This work investigates the mechanism by which mirror descent flows in homogeneous neural networks converge to maximum-margin solutions, offering a unified perspective on induced sparse and dense feature learning. By leveraging convex duality, the authors derive equilibrium conditions that characterize the margin-controlling level function and systematically analyze how different mirror maps influence optimization dynamics and classifier geometry. Theoretically, this paper establishes the first maximum-margin characterization of mirror flows in homogeneous networks, proving that non-homogeneous mirror maps can yield identical classifiers yet drastically distinct feature representations, while providing rigorous bounds on convergence rates and norm growth. Experiments confirm that mirror flows generate a spectrum of activation patterns—from sparse to dense—and reveal that convergence can be extremely slow, potentially exponential in rate.

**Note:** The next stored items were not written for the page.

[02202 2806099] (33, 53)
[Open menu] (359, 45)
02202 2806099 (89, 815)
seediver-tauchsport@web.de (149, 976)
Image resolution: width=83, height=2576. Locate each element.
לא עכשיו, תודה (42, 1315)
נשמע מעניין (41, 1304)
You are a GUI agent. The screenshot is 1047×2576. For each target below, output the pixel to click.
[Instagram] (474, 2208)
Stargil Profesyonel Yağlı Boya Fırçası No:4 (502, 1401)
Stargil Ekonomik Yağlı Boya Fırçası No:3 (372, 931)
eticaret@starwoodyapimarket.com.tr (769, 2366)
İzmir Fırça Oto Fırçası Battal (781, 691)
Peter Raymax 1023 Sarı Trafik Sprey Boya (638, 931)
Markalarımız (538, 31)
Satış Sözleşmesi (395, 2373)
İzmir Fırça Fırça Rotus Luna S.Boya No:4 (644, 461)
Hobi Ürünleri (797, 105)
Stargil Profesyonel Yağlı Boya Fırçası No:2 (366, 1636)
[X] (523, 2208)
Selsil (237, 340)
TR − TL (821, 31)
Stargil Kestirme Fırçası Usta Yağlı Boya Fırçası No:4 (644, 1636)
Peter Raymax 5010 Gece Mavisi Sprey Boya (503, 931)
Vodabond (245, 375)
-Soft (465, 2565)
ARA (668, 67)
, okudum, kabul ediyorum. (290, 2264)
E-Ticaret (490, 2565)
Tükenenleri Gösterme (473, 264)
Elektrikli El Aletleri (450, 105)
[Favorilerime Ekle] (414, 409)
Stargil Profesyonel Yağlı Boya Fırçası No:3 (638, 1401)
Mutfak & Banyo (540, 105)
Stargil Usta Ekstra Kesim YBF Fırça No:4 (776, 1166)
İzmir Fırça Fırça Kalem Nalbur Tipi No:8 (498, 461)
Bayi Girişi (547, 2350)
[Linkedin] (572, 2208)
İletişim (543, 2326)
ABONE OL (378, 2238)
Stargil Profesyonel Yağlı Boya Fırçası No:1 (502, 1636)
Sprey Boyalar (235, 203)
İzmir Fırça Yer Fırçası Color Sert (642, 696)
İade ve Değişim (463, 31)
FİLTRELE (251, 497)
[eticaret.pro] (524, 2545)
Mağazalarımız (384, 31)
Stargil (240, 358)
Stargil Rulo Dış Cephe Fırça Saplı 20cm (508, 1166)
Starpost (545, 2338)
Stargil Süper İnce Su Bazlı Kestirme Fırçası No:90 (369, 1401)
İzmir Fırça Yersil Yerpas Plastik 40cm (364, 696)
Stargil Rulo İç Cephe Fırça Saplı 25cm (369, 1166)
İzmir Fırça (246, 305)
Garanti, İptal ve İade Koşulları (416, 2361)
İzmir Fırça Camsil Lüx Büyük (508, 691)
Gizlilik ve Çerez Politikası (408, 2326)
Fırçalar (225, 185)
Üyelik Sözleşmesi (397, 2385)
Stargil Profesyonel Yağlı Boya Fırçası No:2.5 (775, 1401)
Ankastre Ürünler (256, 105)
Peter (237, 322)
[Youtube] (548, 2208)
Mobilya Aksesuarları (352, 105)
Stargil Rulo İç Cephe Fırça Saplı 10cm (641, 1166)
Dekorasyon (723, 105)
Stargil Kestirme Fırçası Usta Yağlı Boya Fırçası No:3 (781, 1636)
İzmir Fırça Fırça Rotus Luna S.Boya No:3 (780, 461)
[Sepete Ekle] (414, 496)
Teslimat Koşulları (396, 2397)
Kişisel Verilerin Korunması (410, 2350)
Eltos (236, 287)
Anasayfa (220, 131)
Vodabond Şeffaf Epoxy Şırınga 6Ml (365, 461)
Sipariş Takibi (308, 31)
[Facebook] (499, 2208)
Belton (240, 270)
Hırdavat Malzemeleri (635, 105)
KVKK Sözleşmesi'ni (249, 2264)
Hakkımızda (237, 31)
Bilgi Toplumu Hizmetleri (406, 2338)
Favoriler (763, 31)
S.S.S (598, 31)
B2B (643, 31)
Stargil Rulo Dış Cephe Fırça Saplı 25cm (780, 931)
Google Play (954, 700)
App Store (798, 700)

We study the max-margin solutions reached by mirror flow in deep neural networks with homogeneous activation functions. Extending classical results on gradient flow, we derive a novel balance equation for mirror flow from convex duality, enabling a characterization of the horizon function governing the induced margin. We further establish max-margin characterizations together with convergence rates and norm growth estimates. Finally, we support our theory through experiments on synthetic datasets and standard vision tasks. Concretely, we show that: (1) distinct non-homogeneous mirror maps can induce the same max-margin solution; (2) convergence can be extremely slow, including exponentially slow regimes; and (3) although all considered mirror maps exhibit feature learning, they can produce markedly different representations, ranging from sparse to dense neuron activations. Together, these results provide a unified perspective on sparse and dense feature learning in homogeneous neural networks, highlighting how mirror maps shape both optimization dynamics and the geometry of the learned classifiers.